Suppose a population of 50 crickets doubles in size every 4 months. How many crickets will there be after 5 years?

Answer 1

1,638,350

Explanation:

This is a Geometric Progression problem. We can use the formula`a_n = a_1 xx q^(n-1)` to find any particular value in the series. https://www.math10.com/en/algebra/geometric-progression.html#calc

We need to adjust the end value (5 years) to the increment value (4 months). The number of increments is `(12 "months"/"year" )*(5"years")/(4"months")) = 15` incremental periods.

`a_15 = 50 xx 2^(15-1) = 50 xx 2^14 = 819200` on the last increment.

The formula for the sum* of the first n numbers of a geometric series is:
`S_n = (a_1 – a_nq)/(1 -  q) = a_1 xx (1 – q^n)/( 1 - q)`

Geometric Progression: 50, 100, 200, 400, 800, 1600, 3200, 6400, 12800, 25600, 51200, 102400, 204800, 409600, 819200

The 15th term: 819200

Sum of the first 15 terms: 1,638,350

Answer 2

`1,638,400` crickets

Explanation:

This is an example of exponential growth.

We can use the formula `f(t)=a*(1+r)^t`, where `a` is the initial amount, `r` is the growth rate (represented by a decimal), and `t` is the time interval.

Let's say `t` represents the number of months. Convert `5` years to months.

`5 "years" * (12 "months")/(1 "year") = 60 "months"`

Since the crickets are doubling, they are basically increasing by `100%`. When written as a decimal, `100%=1`, so `r=1`.

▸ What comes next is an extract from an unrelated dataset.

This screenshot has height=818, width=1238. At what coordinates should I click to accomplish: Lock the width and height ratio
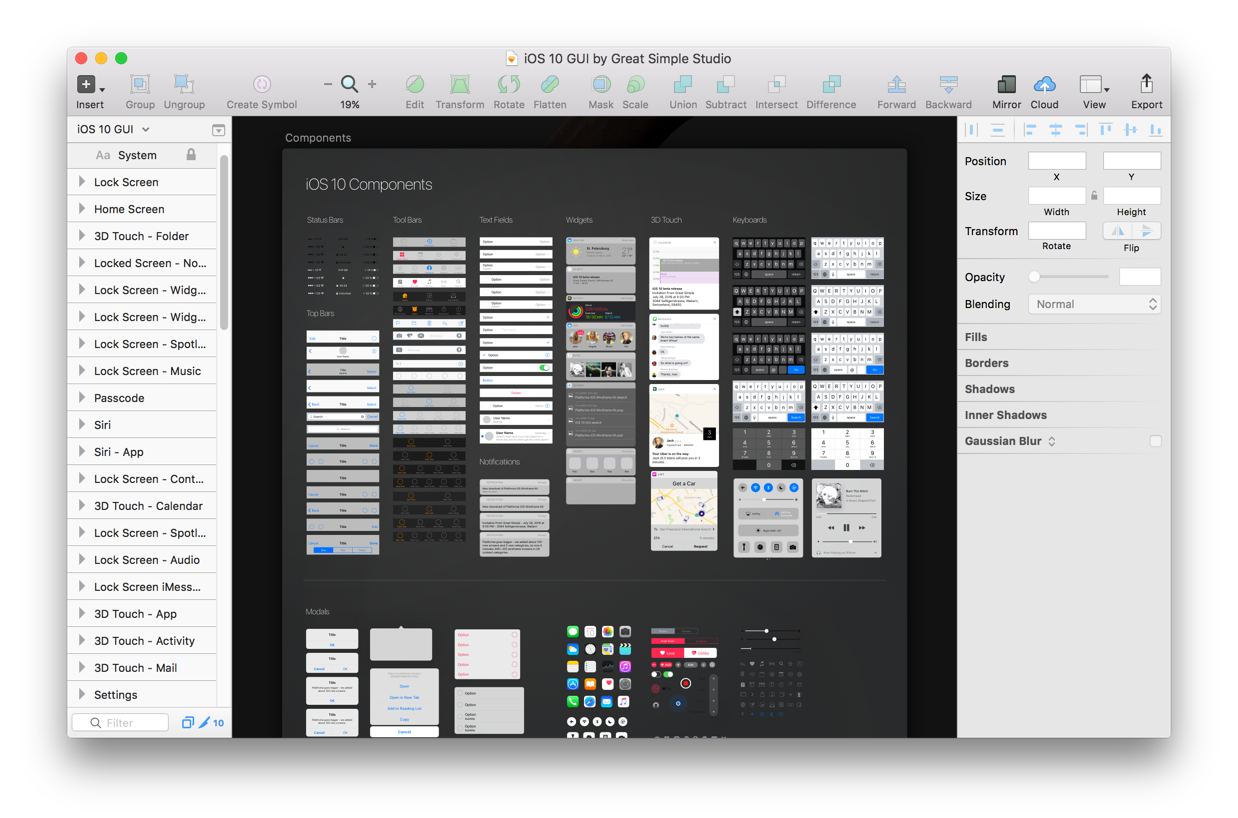1094,195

So, `a=50` (the initial number of crickets), `r=1`, and `t=60`. Plugging these values in, we get

`f(60)=50*(1+1)^(60)`

However, it is important to note that the crickets are doubling every four months, not every month. So we must divide `t` by `4`.

`f(60)=50*(1+1)^(60/4)`

Now, we can solve for `f(60)`.

`f(60)=50*2^(15)`

`f(60)=50*32768`

`f(60)=1,638,400`

So, at the end of `5` years, there will be `1,638,400` crickets.